**INSTRUCTIONS FOR THE TASK**
Repeat exactly the lines below that lie between the line with "The height and width of the screenshot is (392, 588)." and the line with "Switch to the", counting both of those lines as part of the answer.
··· DATA
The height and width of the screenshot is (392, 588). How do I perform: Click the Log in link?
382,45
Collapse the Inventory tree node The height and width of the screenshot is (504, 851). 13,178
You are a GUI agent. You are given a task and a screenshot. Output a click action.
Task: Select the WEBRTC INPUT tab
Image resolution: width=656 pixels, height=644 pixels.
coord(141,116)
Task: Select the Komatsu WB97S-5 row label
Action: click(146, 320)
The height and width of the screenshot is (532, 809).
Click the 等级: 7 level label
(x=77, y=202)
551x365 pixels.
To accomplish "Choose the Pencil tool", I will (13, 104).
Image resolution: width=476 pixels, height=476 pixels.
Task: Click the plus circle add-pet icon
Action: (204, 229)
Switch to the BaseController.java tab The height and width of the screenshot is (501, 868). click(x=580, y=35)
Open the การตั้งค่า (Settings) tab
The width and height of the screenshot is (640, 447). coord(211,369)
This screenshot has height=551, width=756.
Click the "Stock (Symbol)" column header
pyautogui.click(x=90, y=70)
······
··· DATA
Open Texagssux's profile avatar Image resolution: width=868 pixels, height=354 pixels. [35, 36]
······
**SOLUTION FOR THIS EXERCISE**
The height and width of the screenshot is (392, 588). How do I perform: Click the Log in link?
382,45
Collapse the Inventory tree node The height and width of the screenshot is (504, 851). 13,178
You are a GUI agent. You are given a task and a screenshot. Output a click action.
Task: Select the WEBRTC INPUT tab
Image resolution: width=656 pixels, height=644 pixels.
coord(141,116)
Task: Select the Komatsu WB97S-5 row label
Action: click(146, 320)
The height and width of the screenshot is (532, 809).
Click the 等级: 7 level label
(x=77, y=202)
551x365 pixels.
To accomplish "Choose the Pencil tool", I will (13, 104).
Image resolution: width=476 pixels, height=476 pixels.
Task: Click the plus circle add-pet icon
Action: (204, 229)
Switch to the BaseController.java tab The height and width of the screenshot is (501, 868). click(x=580, y=35)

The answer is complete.